**Task prompt**
Copy every line of the data that includes the string "screenshot".

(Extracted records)
++++

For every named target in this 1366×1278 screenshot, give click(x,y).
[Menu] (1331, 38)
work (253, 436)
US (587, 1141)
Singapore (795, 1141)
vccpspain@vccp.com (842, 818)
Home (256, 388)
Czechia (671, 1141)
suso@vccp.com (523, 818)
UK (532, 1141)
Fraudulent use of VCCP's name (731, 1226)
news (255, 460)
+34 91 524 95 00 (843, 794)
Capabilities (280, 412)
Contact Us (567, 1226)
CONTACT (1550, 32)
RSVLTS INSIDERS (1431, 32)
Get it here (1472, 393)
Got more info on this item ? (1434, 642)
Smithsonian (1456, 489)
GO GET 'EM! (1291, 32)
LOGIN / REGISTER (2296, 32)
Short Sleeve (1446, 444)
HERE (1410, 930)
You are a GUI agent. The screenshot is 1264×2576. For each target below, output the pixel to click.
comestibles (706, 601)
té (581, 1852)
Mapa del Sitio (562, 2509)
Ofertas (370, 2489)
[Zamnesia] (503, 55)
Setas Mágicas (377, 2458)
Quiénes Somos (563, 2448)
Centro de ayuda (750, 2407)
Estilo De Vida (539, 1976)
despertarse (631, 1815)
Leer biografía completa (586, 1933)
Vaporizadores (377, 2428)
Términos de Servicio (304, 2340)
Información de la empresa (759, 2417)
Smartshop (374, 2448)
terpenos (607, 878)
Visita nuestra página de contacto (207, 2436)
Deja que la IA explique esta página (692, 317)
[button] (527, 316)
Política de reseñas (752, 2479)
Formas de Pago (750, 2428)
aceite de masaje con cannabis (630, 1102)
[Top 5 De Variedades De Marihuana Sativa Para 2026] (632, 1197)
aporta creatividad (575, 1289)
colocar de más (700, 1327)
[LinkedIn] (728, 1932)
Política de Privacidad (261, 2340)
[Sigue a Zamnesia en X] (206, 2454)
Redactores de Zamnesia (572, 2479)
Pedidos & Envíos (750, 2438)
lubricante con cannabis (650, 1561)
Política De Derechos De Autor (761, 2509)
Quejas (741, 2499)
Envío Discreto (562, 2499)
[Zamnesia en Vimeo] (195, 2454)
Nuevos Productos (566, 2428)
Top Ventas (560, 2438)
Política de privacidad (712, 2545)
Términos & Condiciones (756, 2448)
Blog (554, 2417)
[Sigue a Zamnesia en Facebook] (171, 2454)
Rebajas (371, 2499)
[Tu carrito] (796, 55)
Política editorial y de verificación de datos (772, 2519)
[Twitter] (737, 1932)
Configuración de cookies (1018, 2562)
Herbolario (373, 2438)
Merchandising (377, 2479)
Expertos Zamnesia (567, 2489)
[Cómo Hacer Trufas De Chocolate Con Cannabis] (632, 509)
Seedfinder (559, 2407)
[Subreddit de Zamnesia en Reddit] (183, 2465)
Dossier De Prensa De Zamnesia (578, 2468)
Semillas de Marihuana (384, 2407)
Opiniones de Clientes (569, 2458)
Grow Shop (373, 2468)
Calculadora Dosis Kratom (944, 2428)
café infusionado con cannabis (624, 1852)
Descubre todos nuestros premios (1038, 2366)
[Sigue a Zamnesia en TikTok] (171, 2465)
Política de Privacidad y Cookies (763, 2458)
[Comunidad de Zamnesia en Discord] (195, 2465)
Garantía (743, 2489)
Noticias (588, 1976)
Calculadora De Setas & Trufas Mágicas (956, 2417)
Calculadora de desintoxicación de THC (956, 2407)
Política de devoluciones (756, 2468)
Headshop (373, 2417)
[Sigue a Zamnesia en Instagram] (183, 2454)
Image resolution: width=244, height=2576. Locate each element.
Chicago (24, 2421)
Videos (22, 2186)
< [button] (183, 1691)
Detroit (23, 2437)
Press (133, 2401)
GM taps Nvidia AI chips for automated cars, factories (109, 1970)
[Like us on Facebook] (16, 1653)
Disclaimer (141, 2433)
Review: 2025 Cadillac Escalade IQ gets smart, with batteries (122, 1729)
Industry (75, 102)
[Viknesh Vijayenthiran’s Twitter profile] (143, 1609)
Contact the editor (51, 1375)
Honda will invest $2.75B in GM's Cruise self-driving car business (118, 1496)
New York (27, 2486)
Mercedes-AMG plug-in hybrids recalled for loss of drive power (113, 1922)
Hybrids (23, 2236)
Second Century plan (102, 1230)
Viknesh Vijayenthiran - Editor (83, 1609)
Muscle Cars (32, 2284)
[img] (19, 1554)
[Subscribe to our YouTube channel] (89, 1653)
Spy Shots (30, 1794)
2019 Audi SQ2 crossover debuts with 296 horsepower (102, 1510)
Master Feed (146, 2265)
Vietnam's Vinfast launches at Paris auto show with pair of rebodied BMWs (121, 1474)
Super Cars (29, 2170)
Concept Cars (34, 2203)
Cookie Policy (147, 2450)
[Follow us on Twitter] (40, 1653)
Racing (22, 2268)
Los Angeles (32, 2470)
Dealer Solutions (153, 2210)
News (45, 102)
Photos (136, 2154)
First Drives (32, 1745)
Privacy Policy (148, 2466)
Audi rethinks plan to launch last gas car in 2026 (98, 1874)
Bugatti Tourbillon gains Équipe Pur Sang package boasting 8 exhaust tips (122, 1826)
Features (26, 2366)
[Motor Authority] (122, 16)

++++

**Answer**
For every named target in this 1366×1278 screenshot, give click(x,y).
You are a GUI agent. The screenshot is 1264×2576. For each target below, output the pixel to click.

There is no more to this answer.